Tradeable finance index

The loan credit default swap index (LCDX) is a loan-only credit default swap index created by CDS Index Company (CDSIndexCo). The LCDX index is a tradeable index with 100 equally weighted underlying single-name loan-only credit default swaps (LCDS).

==History==
16 major financial institutions, JPMorgan, Goldman Sachs, Deutsche Bank, Barclays Capital, Bank of America, BNP Paribas, Citigroup, Credit Suisse, Lehman Brothers, Merrill Lynch, RBS Greenwich, UBS and Wachovia, owned the private company called the CDS Index Company (CDS IndexCo), that developed the ABX index on 17 January 2006.

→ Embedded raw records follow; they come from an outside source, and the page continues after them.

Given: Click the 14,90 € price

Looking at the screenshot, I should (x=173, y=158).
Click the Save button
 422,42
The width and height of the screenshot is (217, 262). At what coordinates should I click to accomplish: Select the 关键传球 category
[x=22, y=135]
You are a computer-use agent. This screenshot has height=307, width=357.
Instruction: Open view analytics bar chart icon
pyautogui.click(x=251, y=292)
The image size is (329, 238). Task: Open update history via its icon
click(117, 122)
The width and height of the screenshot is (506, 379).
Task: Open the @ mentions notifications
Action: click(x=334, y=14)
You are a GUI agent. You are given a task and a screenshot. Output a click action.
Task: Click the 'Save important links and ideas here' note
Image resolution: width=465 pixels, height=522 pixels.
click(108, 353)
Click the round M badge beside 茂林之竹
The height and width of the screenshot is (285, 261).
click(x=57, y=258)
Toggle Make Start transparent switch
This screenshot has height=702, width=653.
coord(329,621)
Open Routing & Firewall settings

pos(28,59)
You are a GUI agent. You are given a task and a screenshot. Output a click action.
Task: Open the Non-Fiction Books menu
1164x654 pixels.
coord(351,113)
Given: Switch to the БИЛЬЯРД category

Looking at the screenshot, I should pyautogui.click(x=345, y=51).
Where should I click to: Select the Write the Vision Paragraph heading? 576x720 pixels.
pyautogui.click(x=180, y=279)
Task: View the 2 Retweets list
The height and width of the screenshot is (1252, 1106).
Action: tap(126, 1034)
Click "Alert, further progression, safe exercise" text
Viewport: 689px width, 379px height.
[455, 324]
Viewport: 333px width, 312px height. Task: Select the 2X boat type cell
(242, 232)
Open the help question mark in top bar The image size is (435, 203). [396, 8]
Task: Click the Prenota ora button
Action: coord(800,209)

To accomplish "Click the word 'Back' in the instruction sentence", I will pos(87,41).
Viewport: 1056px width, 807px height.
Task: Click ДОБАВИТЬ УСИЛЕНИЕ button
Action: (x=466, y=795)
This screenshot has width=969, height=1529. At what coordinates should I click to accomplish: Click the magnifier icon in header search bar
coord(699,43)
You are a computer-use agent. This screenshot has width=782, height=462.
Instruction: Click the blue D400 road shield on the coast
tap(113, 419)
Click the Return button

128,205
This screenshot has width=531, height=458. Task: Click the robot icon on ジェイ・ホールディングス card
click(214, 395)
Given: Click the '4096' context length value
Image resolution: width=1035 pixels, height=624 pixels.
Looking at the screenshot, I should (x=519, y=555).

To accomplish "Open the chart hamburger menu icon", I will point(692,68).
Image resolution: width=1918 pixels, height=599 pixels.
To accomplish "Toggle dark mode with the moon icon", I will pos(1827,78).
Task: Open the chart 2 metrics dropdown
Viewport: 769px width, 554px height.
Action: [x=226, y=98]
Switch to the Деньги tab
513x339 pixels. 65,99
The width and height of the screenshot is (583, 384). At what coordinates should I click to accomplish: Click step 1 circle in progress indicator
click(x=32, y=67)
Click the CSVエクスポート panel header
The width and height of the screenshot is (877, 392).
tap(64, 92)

Markit Group Limited marketed the ABX index and by 2007 had acquired (CDS IndexCo). On 17 The ABX index was a credit default swap of asset-backed mortgages of 30 of the most liquid mortgage-backed bonds. Hedge funds began shorting that ABX index in early 2006 at par. The Deutsche Bank, alone, reportedly made $250 million.(Lenzner 2007)

==Recognition==
Forbes journalist described the creation of the index as just-in-time financial engineering. The LCDX provided protection for banks and hedge fund clients from the overly leveraged loan market.(Lenzner 2007)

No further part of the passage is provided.